"The formation of carbon monoxide is much favoured at higher temperature than formation of carbondioxide by direct union of carbon and oxygen" How can this be explained from thermodynamic point of view?

If you need some answer, I would suggest that perhaps because the bond length of the CO is about 3% shorter than CO2, and the bond energy is about 2% higher that CO2 bonds are more easily broken. This being the case and all else being equal, CO will be the favored product of C2+O2

According to your views CO is the favoured product of direct union of C and O as the bond energy of CO is higher than that of CO2.But the reason why it is favoured at higher temperature is not uderstood by your explanation.

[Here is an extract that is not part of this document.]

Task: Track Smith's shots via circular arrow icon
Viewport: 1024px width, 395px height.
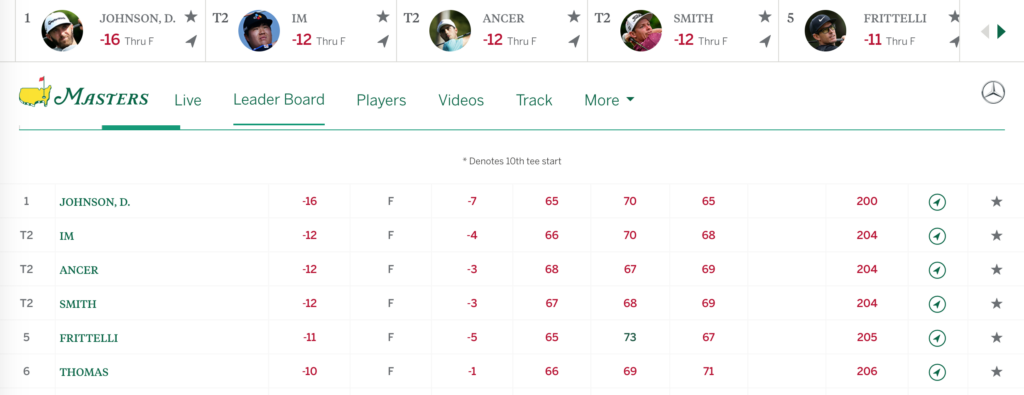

C(s) + O2(g) = CO2 - 389kJ/mole
C(s) + 0.5O2(g) = CO - 110kJ/mole
In the first reaction there is no volume change
but in the second reaction the volume of the product is doubled that of reactants. So the change in entropy (dS) in first case is small but large in case of second reaction. Hence the free energy change (dG) [calculated according to equation-dG = dH - TdS]for the first reaction remains more or less constant with increase in temperaure in case of formation of CO2. But in case of second reaction the free energy change (dG) becmes more and more negative above 983K as T increases as evident from Eningham diagram. So the formation of CO will be favoured at higher temperature as the dG becoming more and more negative with increase of temperature.